--- Input material Enclosed Below ---

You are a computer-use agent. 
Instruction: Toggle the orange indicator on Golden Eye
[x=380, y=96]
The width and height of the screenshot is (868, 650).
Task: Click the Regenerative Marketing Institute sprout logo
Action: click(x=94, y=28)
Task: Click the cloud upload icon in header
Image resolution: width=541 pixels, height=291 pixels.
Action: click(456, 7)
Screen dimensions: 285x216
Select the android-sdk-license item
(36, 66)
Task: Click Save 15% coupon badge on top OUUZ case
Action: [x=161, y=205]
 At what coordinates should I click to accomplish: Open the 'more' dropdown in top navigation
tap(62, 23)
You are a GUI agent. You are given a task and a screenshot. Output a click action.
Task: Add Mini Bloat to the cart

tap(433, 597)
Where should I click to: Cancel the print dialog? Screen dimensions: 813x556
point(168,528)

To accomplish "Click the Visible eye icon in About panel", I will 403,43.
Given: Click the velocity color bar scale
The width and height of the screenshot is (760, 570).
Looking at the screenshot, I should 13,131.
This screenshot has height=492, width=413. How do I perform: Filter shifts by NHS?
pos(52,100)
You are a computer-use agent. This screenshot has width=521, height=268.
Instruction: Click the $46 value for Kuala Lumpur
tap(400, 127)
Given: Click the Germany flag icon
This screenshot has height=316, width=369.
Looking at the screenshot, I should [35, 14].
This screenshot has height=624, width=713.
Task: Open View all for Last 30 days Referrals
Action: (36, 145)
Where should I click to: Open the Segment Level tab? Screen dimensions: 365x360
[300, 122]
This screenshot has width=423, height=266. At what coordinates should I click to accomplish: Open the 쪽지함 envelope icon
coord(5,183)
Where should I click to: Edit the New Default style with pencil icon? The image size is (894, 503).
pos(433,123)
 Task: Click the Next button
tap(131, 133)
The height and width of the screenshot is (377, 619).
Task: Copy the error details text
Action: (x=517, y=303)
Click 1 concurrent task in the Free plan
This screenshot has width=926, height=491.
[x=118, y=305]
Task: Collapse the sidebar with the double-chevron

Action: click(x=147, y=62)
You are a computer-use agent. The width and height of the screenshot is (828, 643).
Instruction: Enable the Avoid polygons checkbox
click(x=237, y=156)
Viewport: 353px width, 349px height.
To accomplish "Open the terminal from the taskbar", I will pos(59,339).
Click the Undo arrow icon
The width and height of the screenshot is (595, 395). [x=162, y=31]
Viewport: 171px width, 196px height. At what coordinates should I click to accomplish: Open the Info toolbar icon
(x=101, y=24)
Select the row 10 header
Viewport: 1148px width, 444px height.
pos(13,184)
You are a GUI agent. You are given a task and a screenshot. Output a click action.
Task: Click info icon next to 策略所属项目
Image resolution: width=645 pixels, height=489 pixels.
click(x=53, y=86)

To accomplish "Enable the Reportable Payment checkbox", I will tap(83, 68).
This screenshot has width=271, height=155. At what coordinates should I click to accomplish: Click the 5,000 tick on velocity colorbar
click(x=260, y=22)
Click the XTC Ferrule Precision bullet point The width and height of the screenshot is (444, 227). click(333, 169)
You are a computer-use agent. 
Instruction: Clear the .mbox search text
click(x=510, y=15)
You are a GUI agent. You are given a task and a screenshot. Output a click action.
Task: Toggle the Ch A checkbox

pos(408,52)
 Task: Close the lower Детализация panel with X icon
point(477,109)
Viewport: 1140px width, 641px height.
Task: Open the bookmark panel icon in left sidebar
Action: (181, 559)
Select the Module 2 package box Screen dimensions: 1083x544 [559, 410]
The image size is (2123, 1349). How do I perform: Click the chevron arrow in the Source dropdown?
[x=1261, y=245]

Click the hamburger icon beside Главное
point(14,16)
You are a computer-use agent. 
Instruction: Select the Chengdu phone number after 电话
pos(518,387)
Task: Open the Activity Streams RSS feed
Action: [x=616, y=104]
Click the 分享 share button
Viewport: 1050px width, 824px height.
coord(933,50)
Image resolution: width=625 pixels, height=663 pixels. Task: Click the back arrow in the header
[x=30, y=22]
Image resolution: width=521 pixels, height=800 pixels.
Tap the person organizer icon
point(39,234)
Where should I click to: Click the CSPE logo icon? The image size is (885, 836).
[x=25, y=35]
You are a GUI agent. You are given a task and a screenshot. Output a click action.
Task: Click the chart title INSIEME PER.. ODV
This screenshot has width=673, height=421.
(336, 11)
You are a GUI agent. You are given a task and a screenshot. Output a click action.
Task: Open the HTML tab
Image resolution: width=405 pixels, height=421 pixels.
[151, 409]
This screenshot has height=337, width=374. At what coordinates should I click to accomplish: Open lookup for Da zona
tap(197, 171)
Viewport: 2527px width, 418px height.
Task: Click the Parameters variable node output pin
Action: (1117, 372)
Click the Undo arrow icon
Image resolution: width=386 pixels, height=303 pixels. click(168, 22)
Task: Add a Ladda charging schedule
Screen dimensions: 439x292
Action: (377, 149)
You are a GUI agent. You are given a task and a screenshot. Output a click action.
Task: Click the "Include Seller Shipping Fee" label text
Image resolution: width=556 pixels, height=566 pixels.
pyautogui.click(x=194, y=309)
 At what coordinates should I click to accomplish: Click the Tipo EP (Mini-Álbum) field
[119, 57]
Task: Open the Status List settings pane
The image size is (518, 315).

--- End of Enclosed Input material ---

Where in the entries does the word "will" occur? Copy out each line that has it.

To accomplish "Click the Visible eye icon in About panel", I will 403,43.
To accomplish "Open the terminal from the taskbar", I will pos(59,339).
To accomplish "Enable the Reportable Payment checkbox", I will tap(83, 68).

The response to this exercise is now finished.